Well, there’s always evolution.
The conflict conservatives have with science is mostly caused by religion. Some religious conservatives reject evolution, and some oppose stem cell research.
But neither belief has a big impact on our day-to-day lives. Species continue to evolve regardless of what conservatives believe ....
While it’s laudable that Stossel acknowledges that species evolve, it’s ignorant to argue that rejection of evolution doesn’t affect our day-to-day lives.
The reason for that is clear: evolution is practically important. Have you seen a doctor recently? Biology underpins medicine—and evolution underpins biology. Your doctor’s basic understanding of how living things work presupposes evolution. Doctors can’t use the same flu vaccine year after year because microbes evolve.
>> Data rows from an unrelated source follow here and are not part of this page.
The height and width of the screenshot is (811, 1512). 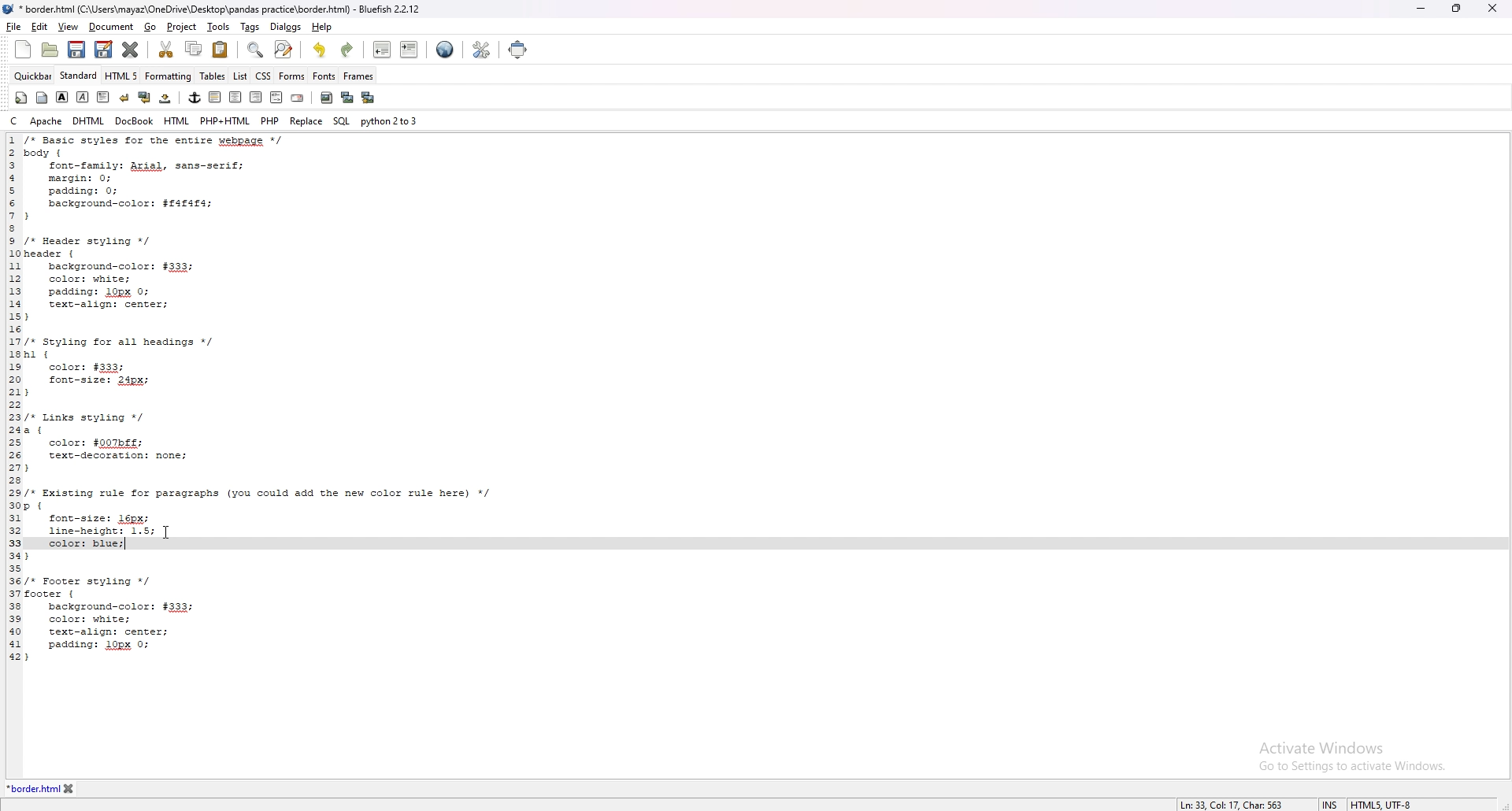 I want to click on find bar, so click(x=256, y=50).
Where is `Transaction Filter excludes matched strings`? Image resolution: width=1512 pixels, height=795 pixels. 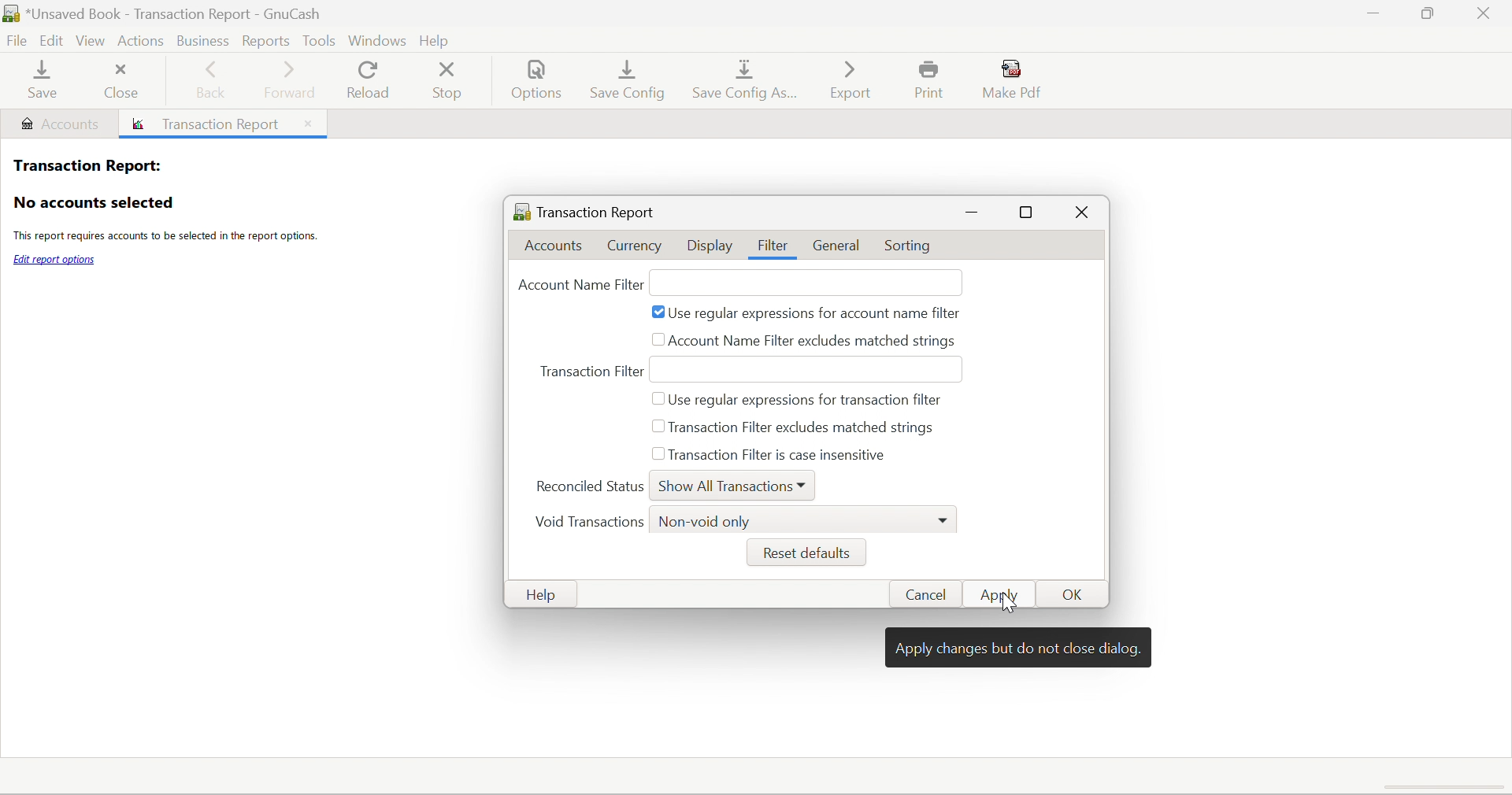 Transaction Filter excludes matched strings is located at coordinates (815, 428).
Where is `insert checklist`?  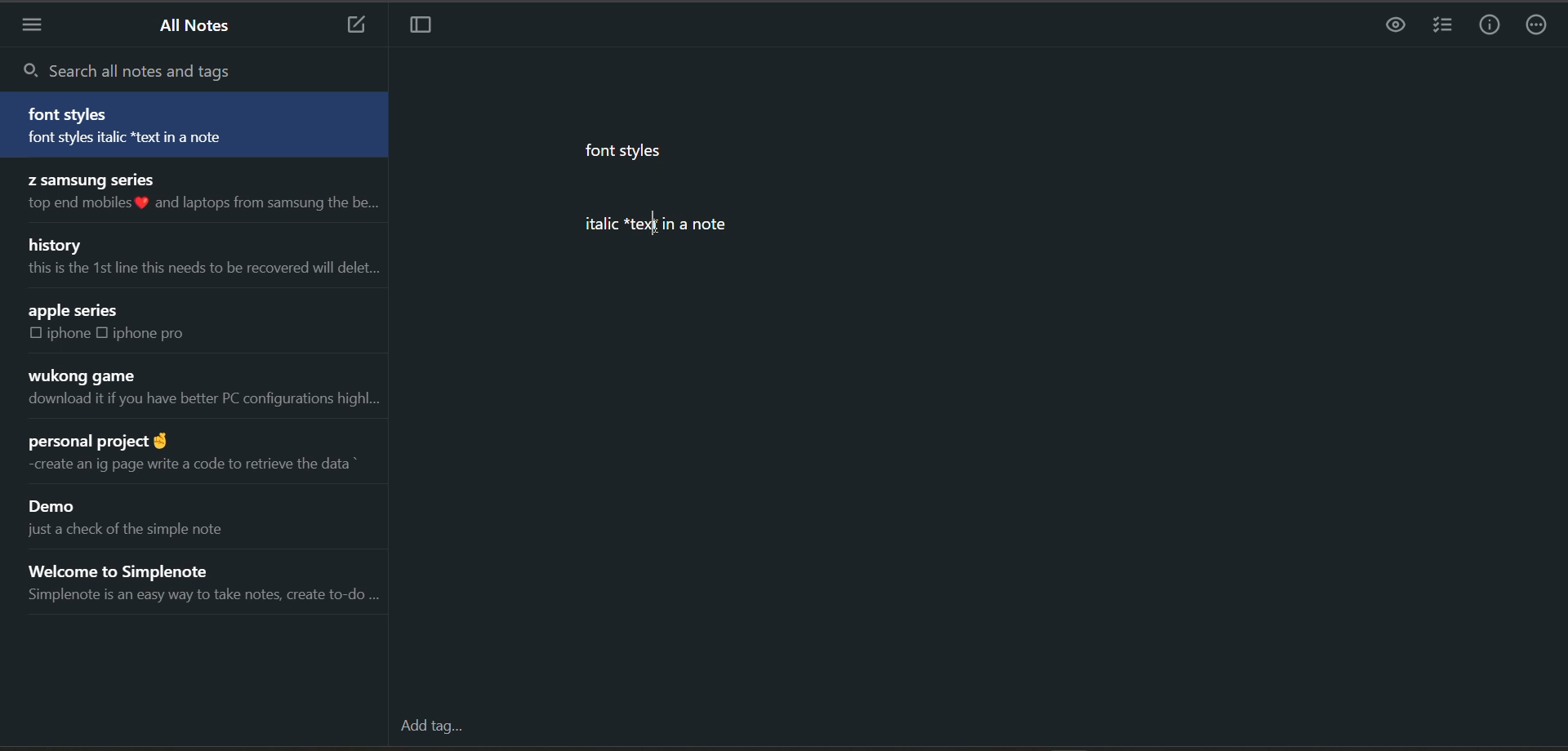 insert checklist is located at coordinates (1443, 26).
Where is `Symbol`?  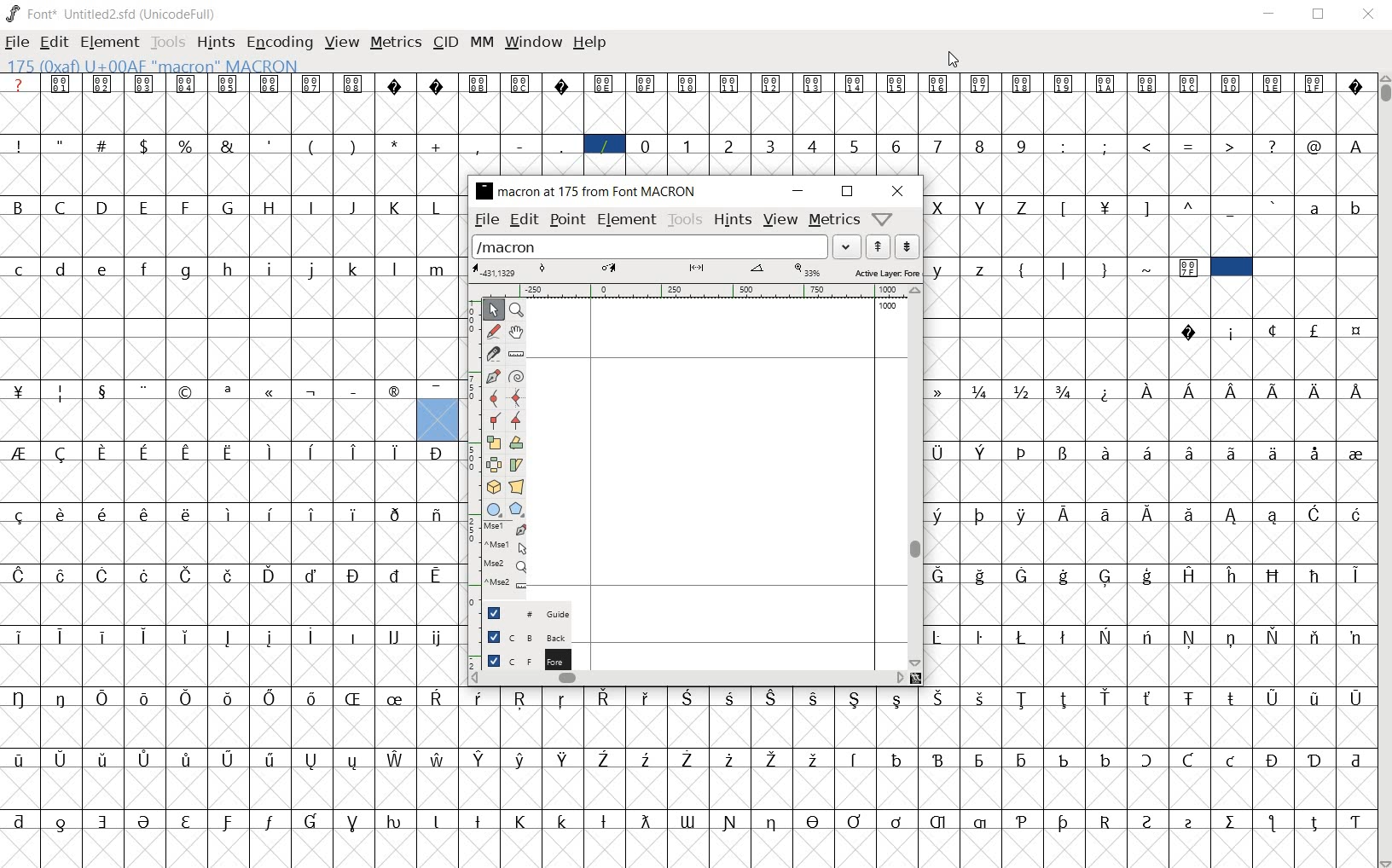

Vaccines change to meet that challenge, in a perpetual arms race driven by evolution. Have you eaten recently? Our understanding of evolution is used in agriculture to highlight the dangers of monoculture crops and explain how pests adapt to attempts to control them. Examples of evolution are all around us.
Stossel claims “the left’s bad ideas about science do more harm” than the right’s bad ideas about science. But those of us involved in science education know better.
For those of us involved in science education, what matters is not the political source of rotten antiscience ideas, but the fact that they hamper the education of students and hinder the prosperity of our economies. Left, right, or middle of the road, we ought to be able to agree that it’s important for students to learn about the science as scientists understand it without the interference of political or religious ideologues.